Given problem: Retype the material below, from its first line through the line containing "Looking at the screenshot, I should 66,15.", without changing a single character.
==== Supplied material ====
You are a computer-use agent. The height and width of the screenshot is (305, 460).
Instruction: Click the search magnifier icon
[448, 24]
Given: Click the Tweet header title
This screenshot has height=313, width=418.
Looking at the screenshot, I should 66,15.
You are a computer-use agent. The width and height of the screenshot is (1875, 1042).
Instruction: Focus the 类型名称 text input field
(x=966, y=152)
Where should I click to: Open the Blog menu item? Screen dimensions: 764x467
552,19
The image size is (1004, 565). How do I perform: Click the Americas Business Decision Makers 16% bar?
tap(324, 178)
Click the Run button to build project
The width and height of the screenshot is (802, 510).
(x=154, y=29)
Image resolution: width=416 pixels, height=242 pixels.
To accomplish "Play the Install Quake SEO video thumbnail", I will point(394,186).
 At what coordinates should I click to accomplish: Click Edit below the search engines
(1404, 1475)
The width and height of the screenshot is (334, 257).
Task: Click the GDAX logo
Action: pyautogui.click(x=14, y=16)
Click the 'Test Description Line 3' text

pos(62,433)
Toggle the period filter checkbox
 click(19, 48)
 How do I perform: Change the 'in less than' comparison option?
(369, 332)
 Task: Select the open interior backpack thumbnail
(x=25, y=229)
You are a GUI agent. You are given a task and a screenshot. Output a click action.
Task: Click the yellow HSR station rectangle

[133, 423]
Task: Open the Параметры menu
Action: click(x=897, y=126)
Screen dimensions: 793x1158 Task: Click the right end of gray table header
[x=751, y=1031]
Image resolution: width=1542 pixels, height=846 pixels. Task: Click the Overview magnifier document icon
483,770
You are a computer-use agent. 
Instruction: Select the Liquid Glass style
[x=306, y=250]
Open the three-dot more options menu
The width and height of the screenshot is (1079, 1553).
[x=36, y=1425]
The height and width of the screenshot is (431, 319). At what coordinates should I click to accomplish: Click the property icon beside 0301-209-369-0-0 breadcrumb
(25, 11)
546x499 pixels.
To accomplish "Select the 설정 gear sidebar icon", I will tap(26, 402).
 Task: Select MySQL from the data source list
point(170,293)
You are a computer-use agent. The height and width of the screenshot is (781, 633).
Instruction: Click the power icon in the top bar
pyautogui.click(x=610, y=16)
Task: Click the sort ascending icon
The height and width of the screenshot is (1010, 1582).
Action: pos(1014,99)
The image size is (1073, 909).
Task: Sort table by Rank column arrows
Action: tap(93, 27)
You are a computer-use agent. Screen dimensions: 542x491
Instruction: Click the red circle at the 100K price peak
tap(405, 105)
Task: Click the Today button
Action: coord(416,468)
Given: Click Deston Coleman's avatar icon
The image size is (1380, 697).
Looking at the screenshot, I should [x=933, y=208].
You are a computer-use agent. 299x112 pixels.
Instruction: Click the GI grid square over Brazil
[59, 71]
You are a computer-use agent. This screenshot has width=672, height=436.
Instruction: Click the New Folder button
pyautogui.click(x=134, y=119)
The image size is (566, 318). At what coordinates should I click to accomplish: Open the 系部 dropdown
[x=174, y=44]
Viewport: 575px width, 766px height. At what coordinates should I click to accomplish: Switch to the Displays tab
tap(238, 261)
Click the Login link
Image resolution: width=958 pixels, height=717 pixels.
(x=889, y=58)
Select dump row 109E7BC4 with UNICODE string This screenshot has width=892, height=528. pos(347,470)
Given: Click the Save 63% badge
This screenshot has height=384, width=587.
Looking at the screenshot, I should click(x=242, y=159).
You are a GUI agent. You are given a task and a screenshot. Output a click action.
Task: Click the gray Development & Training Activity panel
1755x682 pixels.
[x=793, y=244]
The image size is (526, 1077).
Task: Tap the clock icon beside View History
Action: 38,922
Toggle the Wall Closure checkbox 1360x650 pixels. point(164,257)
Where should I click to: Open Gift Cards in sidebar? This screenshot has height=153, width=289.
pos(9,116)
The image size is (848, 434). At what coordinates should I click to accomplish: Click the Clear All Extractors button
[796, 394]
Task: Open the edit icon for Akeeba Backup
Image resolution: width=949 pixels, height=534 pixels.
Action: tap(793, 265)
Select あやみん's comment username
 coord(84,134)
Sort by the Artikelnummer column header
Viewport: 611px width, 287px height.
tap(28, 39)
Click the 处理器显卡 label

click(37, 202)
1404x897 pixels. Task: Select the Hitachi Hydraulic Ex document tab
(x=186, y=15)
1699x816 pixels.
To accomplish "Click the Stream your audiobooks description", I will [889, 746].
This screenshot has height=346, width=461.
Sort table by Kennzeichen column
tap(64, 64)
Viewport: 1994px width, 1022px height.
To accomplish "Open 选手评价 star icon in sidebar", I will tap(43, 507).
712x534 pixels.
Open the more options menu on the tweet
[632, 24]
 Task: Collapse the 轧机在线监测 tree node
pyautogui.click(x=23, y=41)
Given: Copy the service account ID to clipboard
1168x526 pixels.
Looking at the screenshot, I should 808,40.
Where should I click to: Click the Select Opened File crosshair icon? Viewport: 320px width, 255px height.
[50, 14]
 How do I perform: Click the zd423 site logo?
====
Answer:
You are a computer-use agent. The height and width of the screenshot is (305, 460).
Instruction: Click the search magnifier icon
[448, 24]
Given: Click the Tweet header title
This screenshot has height=313, width=418.
Looking at the screenshot, I should 66,15.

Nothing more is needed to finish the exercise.